In the late nineteenth century Eilshemius studied at the Art Students League of New York, and then the Académie Julian in Paris, before moving back to New York. His paintings have a brash, almost parodic sense of arcadian fantasy, or naive art. Works such as Fanciful Landscape (1907) and Wading (1919) show dramatic, dreamlike scenes without much pretense to reality. Amid the ascendant avant-garde movement, Eilshemius’s works were unusual for their romantic, enraptured portrayals.

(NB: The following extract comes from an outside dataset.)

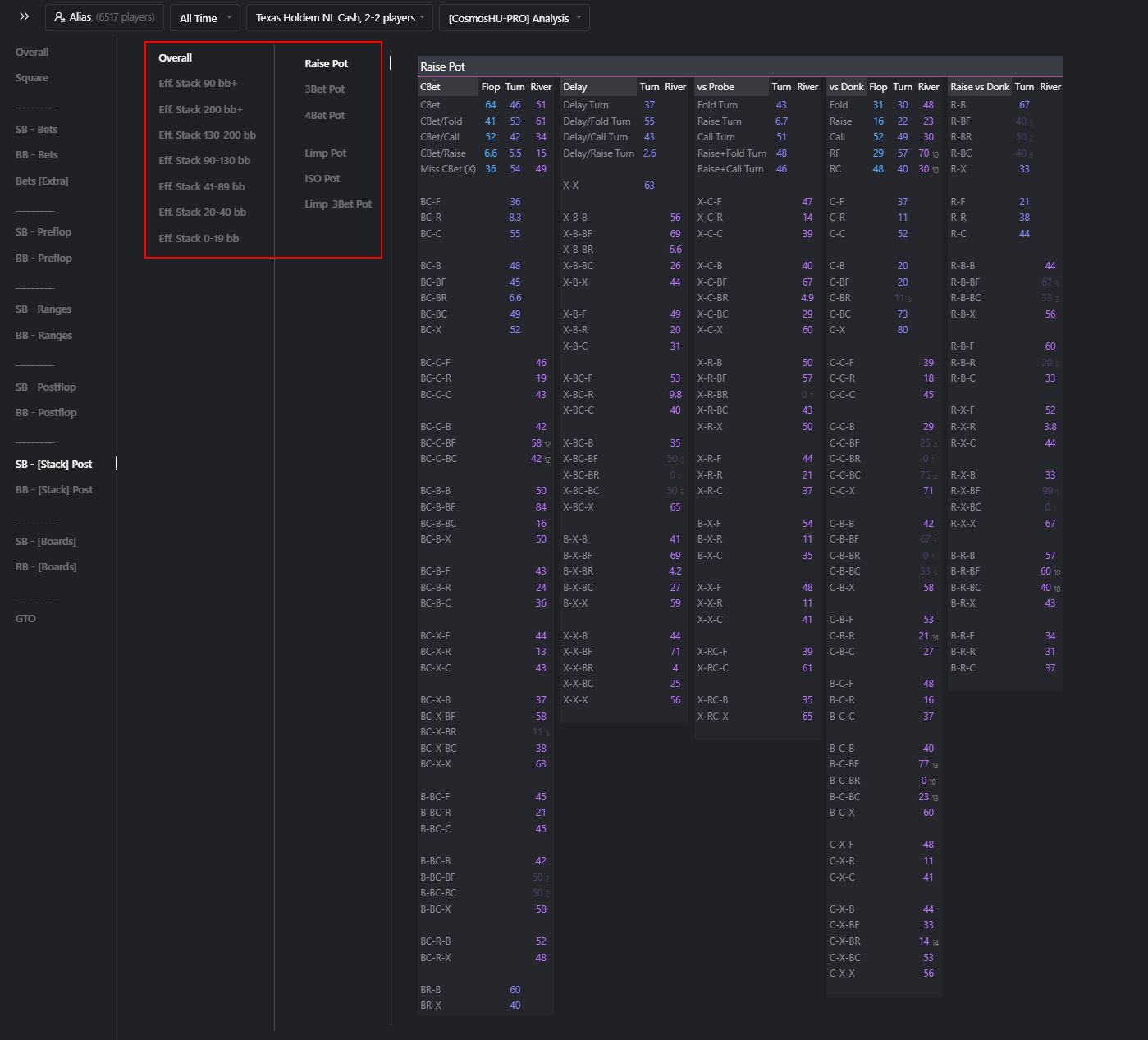Image resolution: width=1148 pixels, height=1040 pixels.
Task: Select Eff. Stack 0-19 bb filter
Action: tap(199, 239)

In 1909, Eilshemius began placing the subject matter of his paintings within frames painted directly onto the canvas or support. In a handbill advertisement from 1910, he described his method in the third person, writing, “His self-made frames are very light in weight, do not break, are attractive, no wood is used, made with little labor, are luminous.” Some frames resemble the timber surrounds that have been in wide use since the Renaissance, while others recall spy hatches, peepholes, or telescopic restrictions, such as in Untitled (Nude in a Landscape) (c. 1909–13).
Though his work received little attention during his lifetime, Eilshemius’s belief in its superiority and his indignant public proclamations regarding his own skills and accomplishments earned him an eccentric reputation; he was particularly known for the verbose letters he sent to newspaper editors. In 1917, Eilshemius’s work caught the attention of Marcel Duchamp at the First Annual Exhibition of the Society of Independent Artists in New York, to which Duchamp himself had submitted his readymade Fountain (1917), which was famously rejected from the exhibition. Duchamp described Eilshemius’s painting, a female nude titled Supplication (1916), as one of the best things in the show. This brought Eilshemius his first critical recognition, mixed though it was. Later, the same restricted view seen in Eilshemius’s paintings appeared Duchamp’s work, most notably in the controversial Étant donnés (1946–66)—and now, in Ruscha’s work.
The paintings of Eilshemius—an artist’s artist—have been collected by Louise Bourgeois, Jeff Koons, Louise Nevelson, Ugo Rondinone, and Peter Schuyff, as well as by various American museums. Yet, he is seldom exhibited alongside the work of living artists. The unique pairing with Ruscha in this exhibition shows Eilshemius’s work—here drawn from Ruscha’s own collection—in a new light, elucidating a link between the two artists through American history.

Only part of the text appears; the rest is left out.